Firstly, it passed a number of changes to its Constitution that are designed to encourage wider participation in its activities. These start with a change in name to Wool Industries Australia (WIA) and include other changes of a structural nature.
Secondly, it celebrated these changes with the organisation of a Forum in which its Member organisations were asked to speak about the impact of the drought on their sector of the industry. Over 70 people from growers to retail; and from the service sectors participated. Discussion was wide ranging and free flowing.
The commercial issues of having 12.1% less wool produced in 2018/19 and a further 5% less expected in 2019/20 are very apparent, as is the need for wool growers to purchase grain and hay to feed their sheep.
But, less apparent are the impacts of social and welfare issues on-farm and in rural towns, where there are less funds available for spending and for employment. Brokers referred to the personal impacts on their staff arising from their direct interaction with wool growers who are living with the drought. They also referred to the loss of expertise from the industry.
Also less apparent are the greater difficulties that wool exporters may have in meeting customers’ contract specifications, particularly for wool types that were not in large supply, even before the drought. This is given greater emphasis by the increasing demand from Australia’s customers for wools that meet traceability, sustainability and animal welfare requirements.

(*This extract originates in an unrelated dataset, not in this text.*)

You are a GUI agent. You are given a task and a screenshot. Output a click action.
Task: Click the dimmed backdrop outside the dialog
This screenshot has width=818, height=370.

The importance of responding to this type of challenge was highlighted in a presentation to the Forum by Country Road CEO, Scott Fyfe. Country Road’s vision includes a “Responsible Wool Strategy”, which states:
“All Country Road’s pure wool and wool rich products will be fully traceable and certified by a credible third–party to ensure high animal welfare standards and sustainable farming practices by Winter 2025.”
Leading Italian processor, Giovanni Schneider described these issues as becoming more important than wool quality issues when speaking at the recent IWTO Congress in Venice.